Submitted to: Journal of Asia Pacific Entomology
Publication Type: Peer Reviewed Journal
Publication Acceptance Date: 8/30/2018
Publication Date: 9/7/2018
Citation: Chang, C.L., Geib, S.M. 2018. Comparative proteomic profiling within each developmental stage of the solanum fruit fly, Bactrocera latifrons Hendel. Journal of Asia Pacific Entomology. https://doi.org/10.1016/j.aspen.2018.08.014.
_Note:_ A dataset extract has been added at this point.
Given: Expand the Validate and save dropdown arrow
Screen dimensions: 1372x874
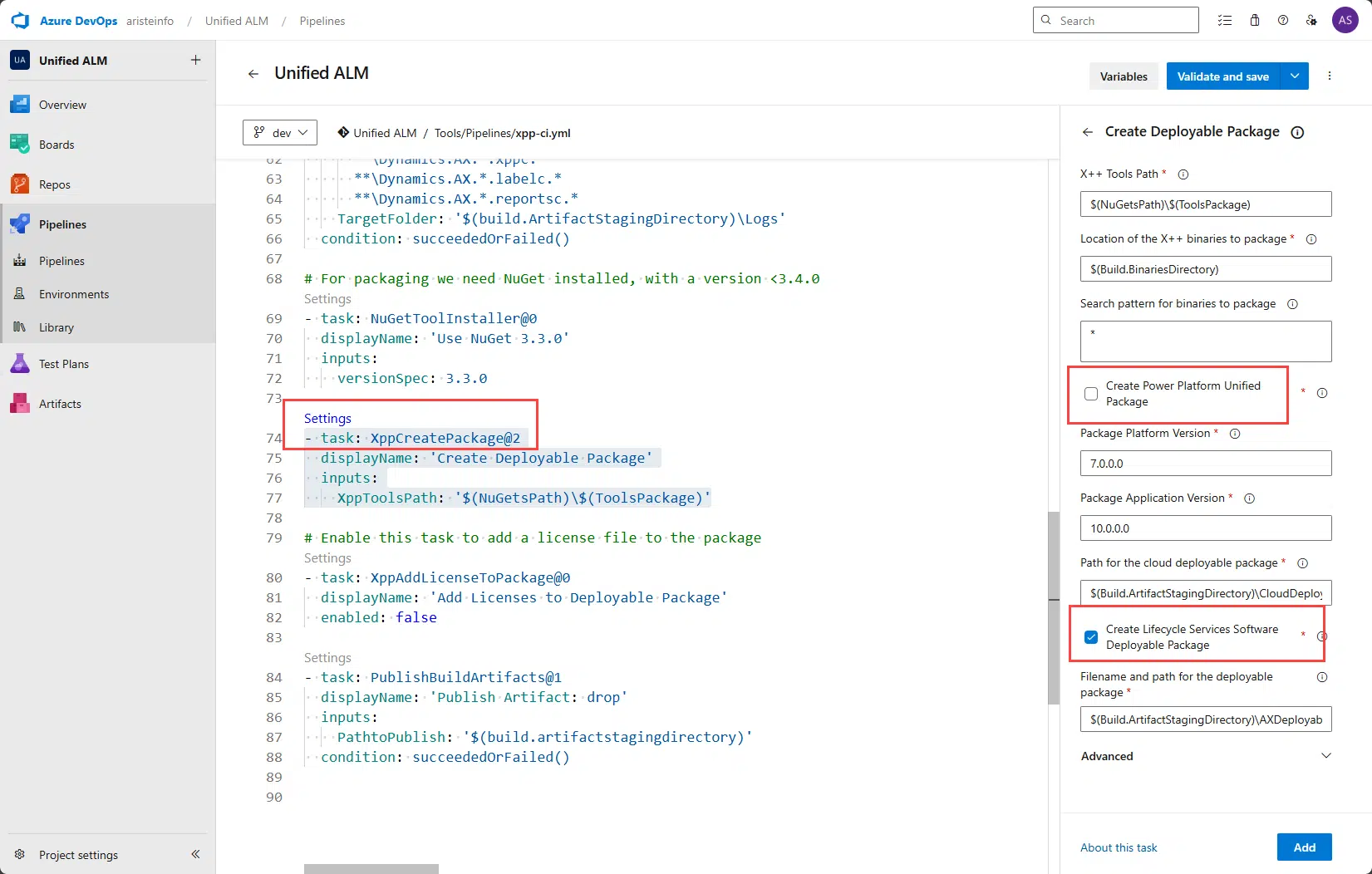Looking at the screenshot, I should [1295, 76].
Interpretive Summary: Although fruit fly development has been widely studied in detail, understanding of “what”, “when”, “where”, “why”, and “how” many hundred thousand proteins exist in an insect cell interact and express during development at molecular level largely remained to be clarified. We conducted proteome mapping in all developmental stage of the solanum fruit fly, Bactrocera latifrons (Hendel), by comparing all ages within a stage to their 1-d-old, using 2-D gel electrophoresis and mass spectrometry. Samples of designated ages of each stage of B.latifrons were collected, analyzed, and described. A custom peptide database, derived from a publically available de novo B.latifrons transcriptome assembly was adopted for peptide identification. Identified differentially expressed proteins (DEPs) and their putative protein functions were annotated in representative SDS gel images, charts, and tables. Based on our proteomic data, we constructed reference proteome maps which not only provide valuable information toward a comprehensive understanding of fruit fly development, but also build foundation for development of novel advanced fruit fly control techniques to support sterilization insect technique (SIT). Any epigenetic impacts due to abiotic or biotic environmental factors will be easier to be identified, manipulated, and further led to gene editing research.
Technical Abstract: Samples of 1 to 10 days old larvae, 1 to 10 days old pupae, 1 to 9 days old females and males, and 1-3 days old eggs of B.latifrons were collected and analyzed using 2-D gel electrophoresis and mass spectrometry. A custom peptide database, derived from the de novo B.latifrons whole genome assembly was adopted for peptide identification. Differentially expressed proteins were identified in each stage, using the equivalents first day of the stage as the comparison and putative protein function was annotated in representative SDS gel images, charts, and tables.